His first win was made in somewhat remarkable circumstances. The quarter-finals were held on a Saturday, with the semi-finals to be played on Monday and the final on Tuesday. On Saturday evening, having won his quarter final, the Reverend Hartley took the train back to Yorkshire and took services and preached a sermon as usual on Sunday. He was then told that one of his parishioners was ill and likely to die. Hartley went to see him and spent the whole night there until the man died in the early hours of the morning. Hartley then went back to the vicarage, collected some sandwiches, rode his horse to Thirsk station and got the train to London. From King’s Cross he got a horse drawn cab to Wimbledon and changed into his tennis clothes whilst on the journey.  Hartley was probably helped by his semi-final against C. F. Parr being interrupted by rain, which gave him a chance of a breather.  On Tuesday he had to play the final against an Irishman, Vere St Leger Gould, who had had the advantage of having had a rest day on the Monday.  Gould was a very energetic player and was one of the earliest to be noted for coming off the base line.  Hartley was a baseline player and is described as playing "steadily".   Despite the disadvantage which his exertions must have created, Hartley won 6-4, 6-4, 6-3 and thus became the person from Wolverhampton to win Wimbledon. 

It is quite likely that Gould had over exerted himself in ways different from Hartley.  Wimbledon had already become part of the London season - and this chance to meet his upper class relatives and friends probably made Hartley feel it was worth travelling all the way down to London for a game of tennis.  Whilst Hartley was travelling and playing tennis, Good was probably over-indulging in the social life. For it turned out that the players in this final were an unlikely pair. On the one side was the country vicar with good connections. On the other side was a man whose chief occupation was gambling.

Gould and his wife Violet travelled round the world playing the tables and finally settled in Monte Carlo itself. They befriended a wealthy Danish widow who lent them money – which they promptly lost on the gaming tables. But eventually, in 1907, she asked for her money back and Gould, unable or unwilling to pay, killed her. He put her body in a trunk, took it to Marseilles railway station and arranged for it to be sent to him in London. Before it could be sent a porter noticed a strange smell coming from it. The trunk was opened and the body found. Gould was arrested, pleaded guilty at his trial and was sent to Devil’s Island, where he died two years later. He thus became the first Wimbledon finalist to be convicted of murder.
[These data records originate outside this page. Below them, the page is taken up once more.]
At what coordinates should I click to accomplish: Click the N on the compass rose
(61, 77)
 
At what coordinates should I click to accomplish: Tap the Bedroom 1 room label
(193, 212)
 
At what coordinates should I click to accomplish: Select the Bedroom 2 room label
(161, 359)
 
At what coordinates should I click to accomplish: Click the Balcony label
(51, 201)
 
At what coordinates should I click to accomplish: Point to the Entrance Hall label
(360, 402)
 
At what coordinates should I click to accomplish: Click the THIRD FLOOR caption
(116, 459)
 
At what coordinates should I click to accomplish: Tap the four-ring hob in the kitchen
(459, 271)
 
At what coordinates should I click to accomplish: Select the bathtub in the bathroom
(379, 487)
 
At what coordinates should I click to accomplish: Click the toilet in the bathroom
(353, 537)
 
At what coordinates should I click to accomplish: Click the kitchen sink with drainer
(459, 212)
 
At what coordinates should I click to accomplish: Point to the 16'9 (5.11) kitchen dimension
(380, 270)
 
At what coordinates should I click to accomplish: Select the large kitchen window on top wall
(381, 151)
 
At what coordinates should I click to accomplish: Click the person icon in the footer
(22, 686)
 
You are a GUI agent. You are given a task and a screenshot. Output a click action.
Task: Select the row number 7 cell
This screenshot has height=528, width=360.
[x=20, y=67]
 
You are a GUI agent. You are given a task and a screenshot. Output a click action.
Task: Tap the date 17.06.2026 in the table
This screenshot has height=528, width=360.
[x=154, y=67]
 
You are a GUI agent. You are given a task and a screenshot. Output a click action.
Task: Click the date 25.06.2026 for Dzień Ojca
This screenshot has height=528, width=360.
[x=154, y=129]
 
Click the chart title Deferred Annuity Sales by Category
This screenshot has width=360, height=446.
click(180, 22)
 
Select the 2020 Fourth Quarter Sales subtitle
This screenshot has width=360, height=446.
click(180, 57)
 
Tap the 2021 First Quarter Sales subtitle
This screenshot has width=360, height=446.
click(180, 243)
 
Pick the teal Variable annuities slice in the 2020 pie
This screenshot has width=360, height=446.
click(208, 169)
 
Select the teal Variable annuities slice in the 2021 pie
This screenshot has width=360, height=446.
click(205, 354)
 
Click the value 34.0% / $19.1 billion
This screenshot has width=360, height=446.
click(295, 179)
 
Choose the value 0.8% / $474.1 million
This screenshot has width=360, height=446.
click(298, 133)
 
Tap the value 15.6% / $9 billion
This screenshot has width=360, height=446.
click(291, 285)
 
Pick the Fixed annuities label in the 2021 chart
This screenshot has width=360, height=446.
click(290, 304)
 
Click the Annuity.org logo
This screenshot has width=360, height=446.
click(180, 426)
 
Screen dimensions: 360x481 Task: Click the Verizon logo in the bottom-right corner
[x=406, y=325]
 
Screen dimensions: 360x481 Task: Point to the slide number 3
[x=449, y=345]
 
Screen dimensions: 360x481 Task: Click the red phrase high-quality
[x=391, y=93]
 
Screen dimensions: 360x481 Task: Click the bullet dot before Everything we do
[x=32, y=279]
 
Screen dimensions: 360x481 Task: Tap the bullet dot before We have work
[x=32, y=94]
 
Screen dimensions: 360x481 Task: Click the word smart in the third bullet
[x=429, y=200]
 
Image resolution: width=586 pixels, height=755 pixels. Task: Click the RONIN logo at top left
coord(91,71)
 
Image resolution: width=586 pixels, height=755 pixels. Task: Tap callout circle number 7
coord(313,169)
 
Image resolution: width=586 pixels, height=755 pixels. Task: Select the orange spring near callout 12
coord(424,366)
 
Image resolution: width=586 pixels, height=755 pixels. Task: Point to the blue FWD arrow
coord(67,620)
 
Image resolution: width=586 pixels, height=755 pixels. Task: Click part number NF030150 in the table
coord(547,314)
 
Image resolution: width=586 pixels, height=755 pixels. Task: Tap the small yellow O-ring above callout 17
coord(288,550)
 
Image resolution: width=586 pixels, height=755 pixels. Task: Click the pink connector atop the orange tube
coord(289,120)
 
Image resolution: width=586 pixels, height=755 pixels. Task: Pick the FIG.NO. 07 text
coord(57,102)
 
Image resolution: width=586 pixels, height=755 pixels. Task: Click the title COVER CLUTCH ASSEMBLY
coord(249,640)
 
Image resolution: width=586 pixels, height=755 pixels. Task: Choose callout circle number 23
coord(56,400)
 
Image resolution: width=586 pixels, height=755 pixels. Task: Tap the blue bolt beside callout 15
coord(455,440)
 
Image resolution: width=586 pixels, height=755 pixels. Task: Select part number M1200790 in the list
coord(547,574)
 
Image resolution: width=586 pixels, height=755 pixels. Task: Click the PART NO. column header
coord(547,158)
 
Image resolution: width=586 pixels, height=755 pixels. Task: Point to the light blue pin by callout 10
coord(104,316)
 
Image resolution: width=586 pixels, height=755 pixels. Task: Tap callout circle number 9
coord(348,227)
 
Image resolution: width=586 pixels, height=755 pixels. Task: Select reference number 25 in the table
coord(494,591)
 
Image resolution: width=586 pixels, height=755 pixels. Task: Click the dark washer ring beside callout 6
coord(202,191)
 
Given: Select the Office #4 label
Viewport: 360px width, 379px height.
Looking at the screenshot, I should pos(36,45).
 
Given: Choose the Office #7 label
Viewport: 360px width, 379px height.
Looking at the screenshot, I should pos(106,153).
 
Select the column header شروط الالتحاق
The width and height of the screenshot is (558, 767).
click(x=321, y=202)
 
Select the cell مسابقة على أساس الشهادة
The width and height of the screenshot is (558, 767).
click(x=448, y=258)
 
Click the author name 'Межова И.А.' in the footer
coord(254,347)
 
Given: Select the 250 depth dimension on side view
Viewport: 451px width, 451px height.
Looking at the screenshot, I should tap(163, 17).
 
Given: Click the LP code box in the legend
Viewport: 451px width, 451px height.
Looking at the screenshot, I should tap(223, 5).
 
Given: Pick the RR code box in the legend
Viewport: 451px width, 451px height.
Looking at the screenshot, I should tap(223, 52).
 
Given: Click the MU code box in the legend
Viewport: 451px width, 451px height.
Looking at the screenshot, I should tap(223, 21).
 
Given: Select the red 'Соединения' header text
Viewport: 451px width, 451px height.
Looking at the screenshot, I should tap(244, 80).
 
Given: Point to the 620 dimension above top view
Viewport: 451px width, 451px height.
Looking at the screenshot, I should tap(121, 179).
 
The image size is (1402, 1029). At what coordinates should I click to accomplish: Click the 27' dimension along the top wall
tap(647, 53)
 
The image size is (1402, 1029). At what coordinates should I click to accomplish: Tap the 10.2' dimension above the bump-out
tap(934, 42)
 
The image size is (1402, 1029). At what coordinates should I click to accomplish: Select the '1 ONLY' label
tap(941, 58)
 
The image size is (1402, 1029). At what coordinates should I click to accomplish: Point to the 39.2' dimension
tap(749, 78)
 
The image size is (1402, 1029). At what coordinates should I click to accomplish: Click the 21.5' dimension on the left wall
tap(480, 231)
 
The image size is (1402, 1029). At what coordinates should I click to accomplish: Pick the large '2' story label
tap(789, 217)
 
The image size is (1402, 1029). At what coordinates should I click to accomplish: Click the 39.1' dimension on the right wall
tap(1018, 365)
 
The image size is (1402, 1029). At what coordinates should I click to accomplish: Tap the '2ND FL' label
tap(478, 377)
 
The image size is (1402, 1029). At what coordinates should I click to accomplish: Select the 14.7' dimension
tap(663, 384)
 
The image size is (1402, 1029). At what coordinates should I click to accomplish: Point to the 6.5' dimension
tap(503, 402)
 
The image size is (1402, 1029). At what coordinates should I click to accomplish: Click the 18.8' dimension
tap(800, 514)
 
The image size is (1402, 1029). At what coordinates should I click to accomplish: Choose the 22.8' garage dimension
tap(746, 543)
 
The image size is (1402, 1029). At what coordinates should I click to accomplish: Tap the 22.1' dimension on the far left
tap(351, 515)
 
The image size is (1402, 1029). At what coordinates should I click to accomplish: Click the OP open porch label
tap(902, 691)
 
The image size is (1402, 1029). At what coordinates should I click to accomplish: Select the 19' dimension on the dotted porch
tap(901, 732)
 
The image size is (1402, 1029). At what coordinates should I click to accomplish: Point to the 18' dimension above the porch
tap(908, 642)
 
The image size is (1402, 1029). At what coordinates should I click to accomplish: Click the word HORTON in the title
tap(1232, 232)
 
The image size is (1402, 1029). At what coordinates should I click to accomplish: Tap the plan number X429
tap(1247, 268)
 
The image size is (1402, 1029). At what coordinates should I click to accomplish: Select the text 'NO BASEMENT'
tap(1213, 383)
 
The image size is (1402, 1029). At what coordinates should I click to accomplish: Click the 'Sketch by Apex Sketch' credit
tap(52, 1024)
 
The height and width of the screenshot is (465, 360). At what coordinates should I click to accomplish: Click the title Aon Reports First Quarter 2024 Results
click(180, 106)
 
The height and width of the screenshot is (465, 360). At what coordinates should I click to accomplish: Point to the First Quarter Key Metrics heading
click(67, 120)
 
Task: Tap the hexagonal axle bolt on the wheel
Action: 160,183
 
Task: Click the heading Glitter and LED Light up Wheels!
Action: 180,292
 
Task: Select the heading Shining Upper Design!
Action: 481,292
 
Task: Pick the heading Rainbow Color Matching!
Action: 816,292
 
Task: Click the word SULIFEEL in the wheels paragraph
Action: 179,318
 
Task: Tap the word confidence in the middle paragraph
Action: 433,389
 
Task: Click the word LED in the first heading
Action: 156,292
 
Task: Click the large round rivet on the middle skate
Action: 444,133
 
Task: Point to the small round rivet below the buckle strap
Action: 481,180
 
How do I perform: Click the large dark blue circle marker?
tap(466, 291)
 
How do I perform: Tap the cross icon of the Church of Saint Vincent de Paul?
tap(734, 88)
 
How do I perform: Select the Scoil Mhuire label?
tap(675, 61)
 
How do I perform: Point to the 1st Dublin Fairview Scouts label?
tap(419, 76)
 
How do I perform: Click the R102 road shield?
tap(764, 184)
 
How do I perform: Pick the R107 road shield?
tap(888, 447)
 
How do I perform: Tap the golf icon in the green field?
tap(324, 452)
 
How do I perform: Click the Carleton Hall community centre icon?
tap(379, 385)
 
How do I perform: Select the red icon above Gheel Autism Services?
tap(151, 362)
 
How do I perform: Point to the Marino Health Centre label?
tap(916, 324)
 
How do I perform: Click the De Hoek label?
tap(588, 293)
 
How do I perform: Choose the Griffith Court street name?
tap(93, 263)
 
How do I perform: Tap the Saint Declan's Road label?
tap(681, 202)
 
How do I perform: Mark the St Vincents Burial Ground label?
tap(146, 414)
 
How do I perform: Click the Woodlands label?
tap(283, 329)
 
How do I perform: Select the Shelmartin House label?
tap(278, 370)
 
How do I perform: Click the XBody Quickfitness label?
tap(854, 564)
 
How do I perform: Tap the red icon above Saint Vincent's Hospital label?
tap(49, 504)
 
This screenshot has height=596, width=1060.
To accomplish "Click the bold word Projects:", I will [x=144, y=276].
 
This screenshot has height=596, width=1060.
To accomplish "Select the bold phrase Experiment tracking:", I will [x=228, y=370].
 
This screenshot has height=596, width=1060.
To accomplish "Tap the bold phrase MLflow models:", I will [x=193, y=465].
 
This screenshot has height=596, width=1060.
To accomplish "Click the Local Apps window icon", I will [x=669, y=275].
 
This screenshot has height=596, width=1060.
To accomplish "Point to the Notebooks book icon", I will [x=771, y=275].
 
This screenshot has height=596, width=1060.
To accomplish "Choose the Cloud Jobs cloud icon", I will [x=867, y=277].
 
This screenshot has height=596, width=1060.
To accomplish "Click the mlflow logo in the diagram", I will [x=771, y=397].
After his 1879 victory Hartley returned to the fray in 1880, when he again won, beating H. F. Lawford, 6-3, 6-2, 2-6, 6-3. In 1881 he again reached the final but this time he lost 6-0, 6-1, 6-1.  The winner was W. C. Renshaw, who then went on to become the winner of the most Wimbledon men's singles titles, totalling 7 - a feat only equalled by Pete Sampras.  

After that John Thorneycroft Hartley disappears from the tennis record books. But he continued to be the vicar of Burneston until 1919. It is likely that he retired from active ministry at that time. He died in 1935, aged 86.

Information for this article was found in an article in the Church Times of 28th June 2002; and on Ray Cowley’s web site; and on the All England Lawn Tennis and Croquet Club web site. My thanks are also due to Owen Covick of Flinders University of South Australia, who drew my attention to Hartley’s feat.